According to https://aws.amazon.com/s3/sla/ AWS does not guarantee 100% availability. Again, according to that document:

• “Error Rate” means: (i) the total number of internal server errors returned by the Amazon S3 Service as error status “InternalError” or “ServiceUnavailable” divided by (ii) the total number of requests for the applicable request type during that 5-minute interval. We will calculate the Error Rate for each Amazon S3 Service account as a percentage for each 5-minute interval in the monthly billing cycle. The calculation of the number of internal server errors will not include errors that arise directly or indirectly as a result of any of the Amazon S3 SLA Exclusions.

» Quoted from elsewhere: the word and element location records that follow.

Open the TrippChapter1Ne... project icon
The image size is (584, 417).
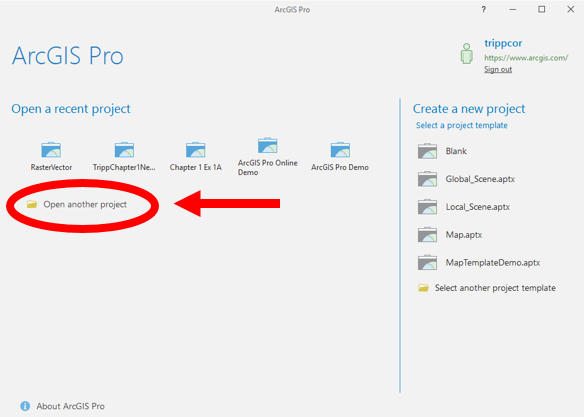point(124,150)
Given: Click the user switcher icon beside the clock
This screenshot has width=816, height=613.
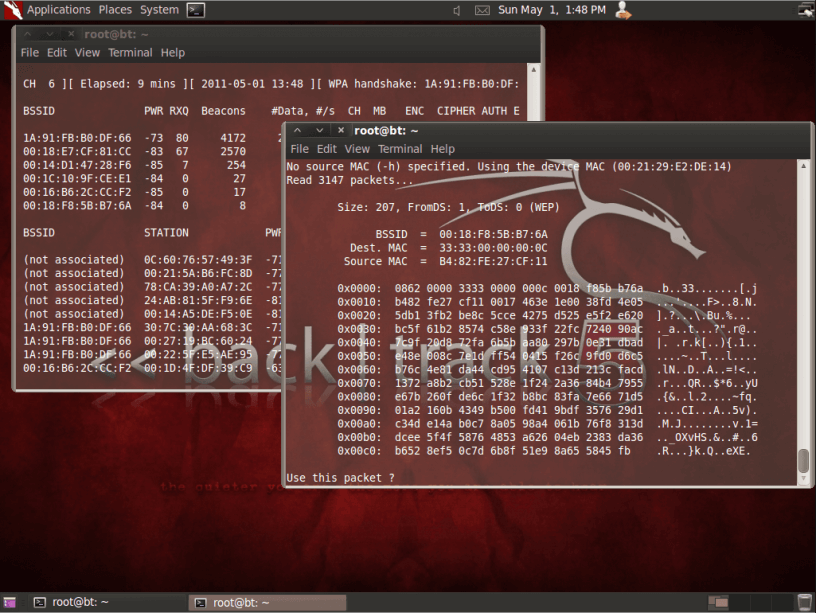Looking at the screenshot, I should [x=623, y=9].
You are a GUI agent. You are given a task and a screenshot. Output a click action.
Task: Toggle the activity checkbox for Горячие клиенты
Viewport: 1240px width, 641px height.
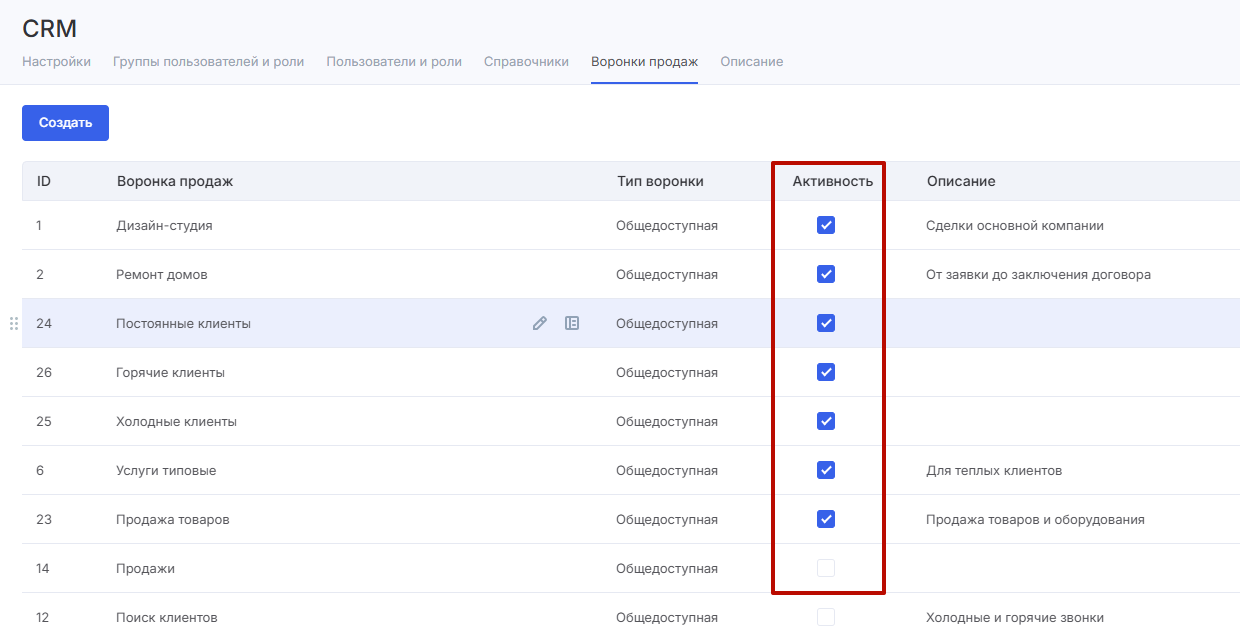pyautogui.click(x=826, y=372)
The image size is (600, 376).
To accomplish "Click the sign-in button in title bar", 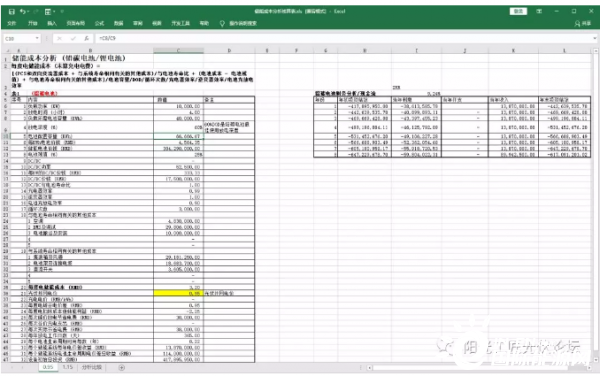I will [x=518, y=11].
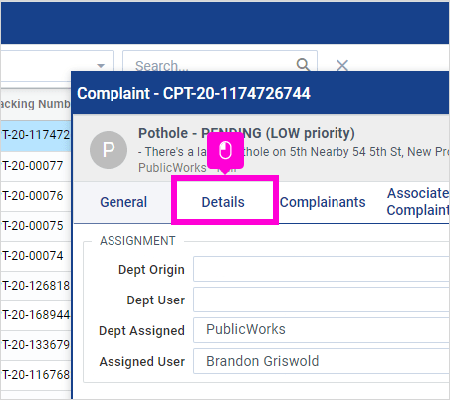Select the Complainants tab
The image size is (450, 400).
[322, 202]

Usually we think about SLA in the terms of downtimes so it is easy to assume that AWS does mean the same. But that's not the case here. Some number of errors is normal and should be expected. In many documents AWS does suggest that you should implement a combination of slowdowns and retries e.g. here https://docs.aws.amazon.com/AmazonS3/latest/userguide/ErrorBestPractices.html

Some 500 and 503 errors are, again, part of the normal operation https://aws.amazon.com/premiumsupport/knowledge-center/http-5xx-errors-s3/ The documents specifically says:

Because Amazon S3 is a distributed service, a very small percentage of 5xx errors is expected during normal use of the service. All requests that return 5xx errors from Amazon S3 can be retried. This means that it's a best practice to have a fault-tolerance mechanism or to implement retry logic for any applications making requests to Amazon S3. By doing so, S3 can recover from these errors.

Edit: Later was added a question: "How is it possible that the API call returned status code 200 while some objects were not deleted."

And the answer to that is very simple: This is how the API is defined. From the JDK reference page for deleteObjects you can go directly to the AWS API documentation page https://docs.aws.amazon.com/AmazonS3/latest/API/API_DeleteObjects.html Which says that this is the expected behavior. Status code 200 means that the high level API code succeeded and was able to request the deletion of the listed objects. Well, some of these actions did fail and, but the API call did create a report about it in the response.

Why does the Java API throw an exception then? Again, the authors of the AWS Java SDK tried to translate the response to the Java programming language and they clearly thought that while AWS API works with a non-zero error rate as part of the service agreement, Java developers are more used to a situation that anything but 100% success should end up by an exception.

Both of the abstractions are well documented and it is the programmer who is responsible for a precise implementation. The engineering rule is cheap, fast, reliable - chose two. AWS was able to provide a service which has all three with a reasonable concession that part of the reliability will be implemented on the client side - retries and slow-downs.